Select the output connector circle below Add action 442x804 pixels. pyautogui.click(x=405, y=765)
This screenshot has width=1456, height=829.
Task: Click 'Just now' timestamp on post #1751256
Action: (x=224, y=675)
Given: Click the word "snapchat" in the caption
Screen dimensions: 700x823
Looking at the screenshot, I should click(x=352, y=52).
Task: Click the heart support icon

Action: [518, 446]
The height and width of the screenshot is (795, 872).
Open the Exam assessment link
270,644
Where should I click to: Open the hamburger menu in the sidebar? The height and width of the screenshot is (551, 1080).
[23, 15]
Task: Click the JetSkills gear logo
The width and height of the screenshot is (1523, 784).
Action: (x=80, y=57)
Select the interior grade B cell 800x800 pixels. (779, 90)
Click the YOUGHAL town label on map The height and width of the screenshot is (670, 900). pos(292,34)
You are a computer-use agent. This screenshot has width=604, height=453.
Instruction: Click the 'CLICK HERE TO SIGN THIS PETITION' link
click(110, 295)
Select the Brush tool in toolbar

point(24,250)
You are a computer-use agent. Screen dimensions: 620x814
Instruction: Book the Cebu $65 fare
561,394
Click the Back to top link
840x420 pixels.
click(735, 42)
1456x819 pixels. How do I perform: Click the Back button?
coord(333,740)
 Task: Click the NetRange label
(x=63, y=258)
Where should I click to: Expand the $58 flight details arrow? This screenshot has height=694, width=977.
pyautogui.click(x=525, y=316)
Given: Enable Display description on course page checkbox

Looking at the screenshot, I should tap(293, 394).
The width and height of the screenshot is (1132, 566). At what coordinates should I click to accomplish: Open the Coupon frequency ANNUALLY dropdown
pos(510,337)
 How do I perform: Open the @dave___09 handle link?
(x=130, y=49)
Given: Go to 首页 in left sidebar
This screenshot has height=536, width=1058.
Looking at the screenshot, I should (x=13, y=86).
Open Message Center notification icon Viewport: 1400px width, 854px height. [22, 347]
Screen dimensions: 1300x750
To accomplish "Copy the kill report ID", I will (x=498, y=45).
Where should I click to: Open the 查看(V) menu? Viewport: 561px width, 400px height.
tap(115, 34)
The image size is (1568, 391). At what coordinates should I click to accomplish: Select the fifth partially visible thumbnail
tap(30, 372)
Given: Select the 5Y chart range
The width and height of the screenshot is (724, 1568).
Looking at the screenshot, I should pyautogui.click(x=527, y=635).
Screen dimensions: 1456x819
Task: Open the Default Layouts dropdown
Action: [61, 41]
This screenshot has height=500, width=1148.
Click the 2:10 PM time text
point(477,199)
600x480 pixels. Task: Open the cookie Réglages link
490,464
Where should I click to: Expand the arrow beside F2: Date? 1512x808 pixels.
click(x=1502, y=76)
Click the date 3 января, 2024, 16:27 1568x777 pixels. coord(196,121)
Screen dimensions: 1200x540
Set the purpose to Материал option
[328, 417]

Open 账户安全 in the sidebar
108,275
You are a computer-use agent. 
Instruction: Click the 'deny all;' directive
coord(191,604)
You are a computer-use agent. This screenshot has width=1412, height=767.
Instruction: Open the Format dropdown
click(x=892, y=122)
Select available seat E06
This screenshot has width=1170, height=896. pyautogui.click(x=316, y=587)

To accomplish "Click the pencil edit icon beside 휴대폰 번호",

######

→ WHAT IS BEING ASKED: Please give back exactly the lines of this listing beginning at the line with "The height and width of the screenshot is (795, 872)." and ending with the line with "Given: Go to 首页 in left sidebar", both included, and nothing else.

→ RESULT OF THE TASK:
The height and width of the screenshot is (795, 872).
Open the Exam assessment link
270,644
Where should I click to: Open the hamburger menu in the sidebar? The height and width of the screenshot is (551, 1080).
[23, 15]
Task: Click the JetSkills gear logo
The width and height of the screenshot is (1523, 784).
Action: (x=80, y=57)
Select the interior grade B cell 800x800 pixels. (779, 90)
Click the YOUGHAL town label on map The height and width of the screenshot is (670, 900). pos(292,34)
You are a computer-use agent. This screenshot has width=604, height=453.
Instruction: Click the 'CLICK HERE TO SIGN THIS PETITION' link
click(110, 295)
Select the Brush tool in toolbar

point(24,250)
You are a computer-use agent. Screen dimensions: 620x814
Instruction: Book the Cebu $65 fare
561,394
Click the Back to top link
840x420 pixels.
click(735, 42)
1456x819 pixels. How do I perform: Click the Back button?
coord(333,740)
 Task: Click the NetRange label
(x=63, y=258)
Where should I click to: Expand the $58 flight details arrow? This screenshot has height=694, width=977.
pyautogui.click(x=525, y=316)
Given: Enable Display description on course page checkbox

Looking at the screenshot, I should tap(293, 394).
The width and height of the screenshot is (1132, 566). At what coordinates should I click to accomplish: Open the Coupon frequency ANNUALLY dropdown
pos(510,337)
 How do I perform: Open the @dave___09 handle link?
(x=130, y=49)
Given: Go to 首页 in left sidebar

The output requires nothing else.